After surveying the scholarly interest in Egypt and the Bible and highlighting the uniqueness of the Hebrew worldview, Currid proceeds through the Old Testament canonically, showing Egyptian influences throughout. He explores the creation story, Joseph narrative, Serpent confrontation, ten plagues, and route of the Exodus, plus Solomon’s contacts with Egypt, the relationship of Hebrew poetry to Egyptian wisdom literature, and the links between Hebrew prophecy and Egyptian magic and soothsaying. The result is an enlightening guide to Egyptian influences on Israelite history.
This valuable study offers the most up-to-date information available on archaeological discoveries and includes Currid’s original translation of Egyptian hieroglyphics. Photographs, indexes, and a bibliography enhance the study.
Kenneth Kitchen writes in the foreword: “In the increasingly erratic world of Old Testament studies, where there is still too often a stubborn refusal to pay proper attention to the firm factual framework of reference that the ancient Near Eastern world offers us in assessing the nature and worth of the biblical writings, Currid’s well-documented book is a breath of fresh air and represents a valuable contribution.”
Ancient Egypt and the Old Testament will serve as a text in courses on archaeology and the Old Testament, Old Testament history, and Old Testament backgrounds.
The Logos Bible Software edition of this volume is designed to encourage and stimulate your study and understanding of Scripture. Biblical passages link directly to your English translations and original-language texts, and important theological concepts link to dictionaries, encyclopedias, and a wealth of other resources in your digital library. In addition, you can perform powerful searches by topic and find what other authors, scholars, and theologians have to say about the Word of God.

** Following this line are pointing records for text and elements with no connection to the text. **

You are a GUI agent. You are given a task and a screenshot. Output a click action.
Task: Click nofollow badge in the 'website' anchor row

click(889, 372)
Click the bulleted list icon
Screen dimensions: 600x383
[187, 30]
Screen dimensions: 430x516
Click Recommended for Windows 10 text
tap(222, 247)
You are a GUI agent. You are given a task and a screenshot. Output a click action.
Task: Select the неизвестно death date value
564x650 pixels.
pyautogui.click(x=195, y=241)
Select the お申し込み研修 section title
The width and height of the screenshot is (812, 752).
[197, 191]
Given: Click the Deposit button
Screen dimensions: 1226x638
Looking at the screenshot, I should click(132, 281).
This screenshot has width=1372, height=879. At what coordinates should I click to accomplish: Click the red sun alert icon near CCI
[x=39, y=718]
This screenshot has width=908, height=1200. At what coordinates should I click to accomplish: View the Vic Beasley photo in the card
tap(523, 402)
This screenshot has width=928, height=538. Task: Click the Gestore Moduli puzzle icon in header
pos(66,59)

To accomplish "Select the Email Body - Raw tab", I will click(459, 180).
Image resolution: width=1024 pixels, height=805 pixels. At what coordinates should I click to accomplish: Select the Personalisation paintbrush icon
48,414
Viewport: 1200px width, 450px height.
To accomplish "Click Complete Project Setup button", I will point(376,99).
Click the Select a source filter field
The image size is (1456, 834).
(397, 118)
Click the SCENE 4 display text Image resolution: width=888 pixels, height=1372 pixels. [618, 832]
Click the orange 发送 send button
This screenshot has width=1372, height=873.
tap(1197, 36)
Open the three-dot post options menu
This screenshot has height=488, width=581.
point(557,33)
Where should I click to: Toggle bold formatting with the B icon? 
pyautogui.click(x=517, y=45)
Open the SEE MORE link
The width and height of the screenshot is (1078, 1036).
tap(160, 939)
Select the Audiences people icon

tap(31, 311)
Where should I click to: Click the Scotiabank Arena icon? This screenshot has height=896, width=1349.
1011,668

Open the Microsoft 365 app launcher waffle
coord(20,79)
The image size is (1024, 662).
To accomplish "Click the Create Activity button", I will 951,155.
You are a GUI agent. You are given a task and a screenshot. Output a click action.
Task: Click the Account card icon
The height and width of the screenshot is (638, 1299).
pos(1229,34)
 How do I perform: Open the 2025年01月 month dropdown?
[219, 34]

- Discusses Egyptian themes present in the Pentateuch
- Focuses on the relationships between ancient Egypt and the Bible
- Includes a variety of detailed diagrams, maps, and photographs to illustrate points
- Egyptian Elements in the Pentateuch
- Contacts between Israel and Egypt in the Historical Books
- Egyptian Wisdom Literature and the Poetical Books
- Egyptian and Israelite Prophecy
Praise for the Print Edition
John Currid has written an excellent study of the Egyptian background of certain parts of the Old Testament. The author has read widely and commented judiciously on a number of very interesting topics, such as the itinerary of the Israelitesa as they fled Egypt, the plagues, Solomon’s marriage to an Egyptian princess, the invasion of the pharoh Shishak, and comparisons with Egyptian wisdom literature.
—Edwin Yamauchi, professor emeritus, Miami University
The evidence that Currid presents is quite persuasive. . . . He is quite skillful in detecting reflections of Egyptian culture in the biblical text.
—Catholic Biblical Quarterly
Professor Currid has provided a thorough, stimulating, and informed study of the many ways that the world of ancient Egypt can illumine the pages of the Old Testament. Those who take seriously the importance of reading the Old Testament in light of its cultural context will welcome his balanced assessment of the data. This is a valuable tool for background studies.
—John H. Walton, professor of Old Testament, Wheaton College
- Title: Ancient Egypt and the Old Testament
- Author: John D. Currid
- Publisher: Baker Academic
- Publication Date: 1997
- Pages: 208
About John D. Currid
John D. Currid (PhD, Oriental Institute, University of Chicago) is Carl W. McMurray Professor of Old Testament at Reformed Theological Seminary. He has served on several archaeological excavations, and he is author of Doing Archaeology in the Land of the Bible: A Basic Guide.